## Data listing
········
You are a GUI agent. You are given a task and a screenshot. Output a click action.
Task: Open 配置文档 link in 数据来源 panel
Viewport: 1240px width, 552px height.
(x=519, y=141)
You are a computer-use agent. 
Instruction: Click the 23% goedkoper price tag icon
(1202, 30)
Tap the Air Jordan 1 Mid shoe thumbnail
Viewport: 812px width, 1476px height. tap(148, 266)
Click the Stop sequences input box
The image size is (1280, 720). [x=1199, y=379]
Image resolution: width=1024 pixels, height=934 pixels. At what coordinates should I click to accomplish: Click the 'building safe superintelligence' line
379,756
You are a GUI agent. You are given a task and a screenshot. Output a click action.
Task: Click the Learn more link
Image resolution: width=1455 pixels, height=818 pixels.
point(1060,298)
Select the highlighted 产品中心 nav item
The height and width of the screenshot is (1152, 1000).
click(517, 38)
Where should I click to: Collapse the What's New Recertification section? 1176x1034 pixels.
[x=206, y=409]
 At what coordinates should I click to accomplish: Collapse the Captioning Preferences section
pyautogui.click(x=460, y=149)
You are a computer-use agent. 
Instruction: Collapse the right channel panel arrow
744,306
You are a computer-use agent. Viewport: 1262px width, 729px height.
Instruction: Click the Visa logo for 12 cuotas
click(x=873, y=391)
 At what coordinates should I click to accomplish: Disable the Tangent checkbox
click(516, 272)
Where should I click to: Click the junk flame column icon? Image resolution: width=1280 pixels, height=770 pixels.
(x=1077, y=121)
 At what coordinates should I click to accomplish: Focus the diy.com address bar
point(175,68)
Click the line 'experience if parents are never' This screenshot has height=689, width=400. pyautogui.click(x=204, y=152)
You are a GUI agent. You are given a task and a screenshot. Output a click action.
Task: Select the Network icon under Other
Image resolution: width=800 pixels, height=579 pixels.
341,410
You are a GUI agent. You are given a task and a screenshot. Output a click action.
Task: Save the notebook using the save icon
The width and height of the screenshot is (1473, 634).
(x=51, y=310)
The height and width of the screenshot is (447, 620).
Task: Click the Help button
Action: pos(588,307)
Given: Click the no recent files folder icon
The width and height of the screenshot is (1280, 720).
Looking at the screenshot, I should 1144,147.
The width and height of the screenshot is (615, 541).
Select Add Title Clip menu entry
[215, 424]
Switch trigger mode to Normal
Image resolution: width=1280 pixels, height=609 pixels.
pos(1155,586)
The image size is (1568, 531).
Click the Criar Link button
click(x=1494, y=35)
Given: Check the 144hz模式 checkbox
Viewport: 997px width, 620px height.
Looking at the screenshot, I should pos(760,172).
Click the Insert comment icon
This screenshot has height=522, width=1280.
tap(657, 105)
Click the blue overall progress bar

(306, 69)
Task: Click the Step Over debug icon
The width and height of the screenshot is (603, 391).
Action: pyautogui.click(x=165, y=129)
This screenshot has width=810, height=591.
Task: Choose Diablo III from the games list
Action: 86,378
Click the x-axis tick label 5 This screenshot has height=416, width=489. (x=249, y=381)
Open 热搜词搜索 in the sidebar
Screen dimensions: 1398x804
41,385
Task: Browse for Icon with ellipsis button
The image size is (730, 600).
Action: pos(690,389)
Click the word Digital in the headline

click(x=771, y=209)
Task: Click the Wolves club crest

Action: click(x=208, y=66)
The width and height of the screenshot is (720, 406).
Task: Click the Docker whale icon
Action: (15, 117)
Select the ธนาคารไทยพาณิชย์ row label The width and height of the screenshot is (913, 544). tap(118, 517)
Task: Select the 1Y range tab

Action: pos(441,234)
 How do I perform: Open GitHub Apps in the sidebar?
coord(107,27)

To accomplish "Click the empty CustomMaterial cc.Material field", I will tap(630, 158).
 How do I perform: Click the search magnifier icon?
········
## What you are asked to do
From the first line to the last, set down every record exactly as written above.

## Task output
You are a GUI agent. You are given a task and a screenshot. Output a click action.
Task: Open 配置文档 link in 数据来源 panel
Viewport: 1240px width, 552px height.
(x=519, y=141)
You are a computer-use agent. 
Instruction: Click the 23% goedkoper price tag icon
(1202, 30)
Tap the Air Jordan 1 Mid shoe thumbnail
Viewport: 812px width, 1476px height. tap(148, 266)
Click the Stop sequences input box
The image size is (1280, 720). [x=1199, y=379]
Image resolution: width=1024 pixels, height=934 pixels. At what coordinates should I click to accomplish: Click the 'building safe superintelligence' line
379,756
You are a GUI agent. You are given a task and a screenshot. Output a click action.
Task: Click the Learn more link
Image resolution: width=1455 pixels, height=818 pixels.
point(1060,298)
Select the highlighted 产品中心 nav item
The height and width of the screenshot is (1152, 1000).
click(517, 38)
Where should I click to: Collapse the What's New Recertification section? 1176x1034 pixels.
[x=206, y=409]
 At what coordinates should I click to accomplish: Collapse the Captioning Preferences section
pyautogui.click(x=460, y=149)
You are a computer-use agent. 
Instruction: Collapse the right channel panel arrow
744,306
You are a computer-use agent. Viewport: 1262px width, 729px height.
Instruction: Click the Visa logo for 12 cuotas
click(x=873, y=391)
 At what coordinates should I click to accomplish: Disable the Tangent checkbox
click(516, 272)
Where should I click to: Click the junk flame column icon? Image resolution: width=1280 pixels, height=770 pixels.
(x=1077, y=121)
 At what coordinates should I click to accomplish: Focus the diy.com address bar
point(175,68)
Click the line 'experience if parents are never' This screenshot has height=689, width=400. pyautogui.click(x=204, y=152)
You are a GUI agent. You are given a task and a screenshot. Output a click action.
Task: Select the Network icon under Other
Image resolution: width=800 pixels, height=579 pixels.
341,410
You are a GUI agent. You are given a task and a screenshot. Output a click action.
Task: Save the notebook using the save icon
The width and height of the screenshot is (1473, 634).
(x=51, y=310)
The height and width of the screenshot is (447, 620).
Task: Click the Help button
Action: pos(588,307)
Given: Click the no recent files folder icon
The width and height of the screenshot is (1280, 720).
Looking at the screenshot, I should 1144,147.
The width and height of the screenshot is (615, 541).
Select Add Title Clip menu entry
[215, 424]
Switch trigger mode to Normal
Image resolution: width=1280 pixels, height=609 pixels.
pos(1155,586)
The image size is (1568, 531).
Click the Criar Link button
click(x=1494, y=35)
Given: Check the 144hz模式 checkbox
Viewport: 997px width, 620px height.
Looking at the screenshot, I should pos(760,172).
Click the Insert comment icon
This screenshot has height=522, width=1280.
tap(657, 105)
Click the blue overall progress bar

(306, 69)
Task: Click the Step Over debug icon
The width and height of the screenshot is (603, 391).
Action: pyautogui.click(x=165, y=129)
This screenshot has width=810, height=591.
Task: Choose Diablo III from the games list
Action: 86,378
Click the x-axis tick label 5 This screenshot has height=416, width=489. (x=249, y=381)
Open 热搜词搜索 in the sidebar
Screen dimensions: 1398x804
41,385
Task: Browse for Icon with ellipsis button
The image size is (730, 600).
Action: pos(690,389)
Click the word Digital in the headline

click(x=771, y=209)
Task: Click the Wolves club crest

Action: click(x=208, y=66)
The width and height of the screenshot is (720, 406).
Task: Click the Docker whale icon
Action: (15, 117)
Select the ธนาคารไทยพาณิชย์ row label The width and height of the screenshot is (913, 544). tap(118, 517)
Task: Select the 1Y range tab

Action: pos(441,234)
 How do I perform: Open GitHub Apps in the sidebar?
coord(107,27)

To accomplish "Click the empty CustomMaterial cc.Material field", I will tap(630, 158).
 How do I perform: Click the search magnifier icon?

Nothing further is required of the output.